Is Infor WMS being discontinued?

No, Infor WMS is not being discontinued. It remains an active product within Infor’s portfolio, marketed as part of the CloudSuite family. However, Infor has not been the fastest to innovate in the 3PL-specific space; many customers report that modern, purpose-built competitors (like Clarus for multi-client billing, or Snapfulfil for picking optimisation) now offer features Infor doesn’t have natively.

Can I migrate from Infor WMS to another system?

Yes, but it’s complex and costly. The typical approach is a parallel run for 4–12 weeks, during which data is migrated, validated, and reconciled. Master data quality is often the bottleneck. Budget £50k–£300k for a full migration, depending on data volume and complexity. Newer platforms like Clarus are designed to onboard data faster than legacy systems.
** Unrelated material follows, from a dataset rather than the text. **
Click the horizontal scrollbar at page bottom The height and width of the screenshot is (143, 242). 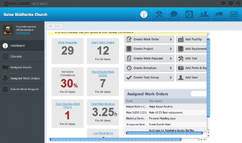pyautogui.click(x=115, y=140)
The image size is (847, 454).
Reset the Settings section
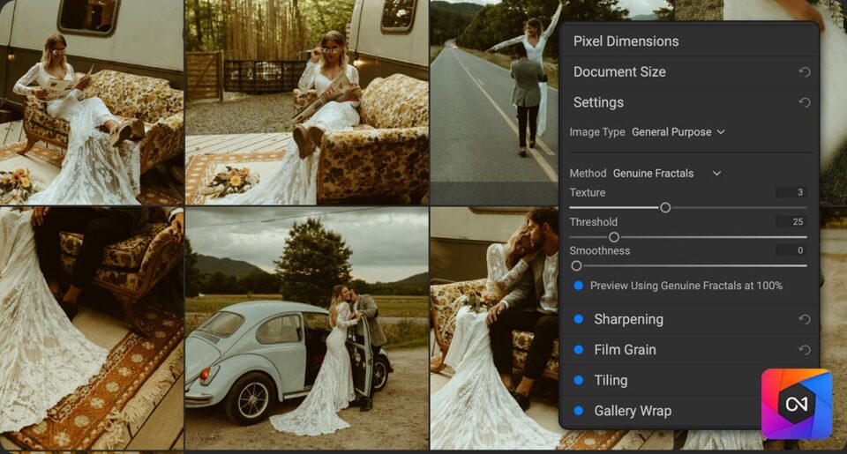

What’s the difference between WMS and ERP warehouse modules?

A WMS is purpose-built for warehouse operations: receiving, putaway, picking, packing, despatch, returns, and inventory accuracy. An ERP’s warehouse module is a bolt-on for order and stock tracking, often lacking the real-time, task-based sophistication of a dedicated WMS. Most mid-market 3PLs use an ERP for accounting and a dedicated WMS for warehouse operations, integrated together.

How long does it take to implement a WMS?

It depends. Enterprise WMS like Infor: 9–18 months. Cloud-native 3PL platforms like Clarus: 6–12 weeks. Snapfulfil or Deposco: 3–6 months. Faster timelines are possible because cloud-native systems are pre-configured for standard 3PL workflows.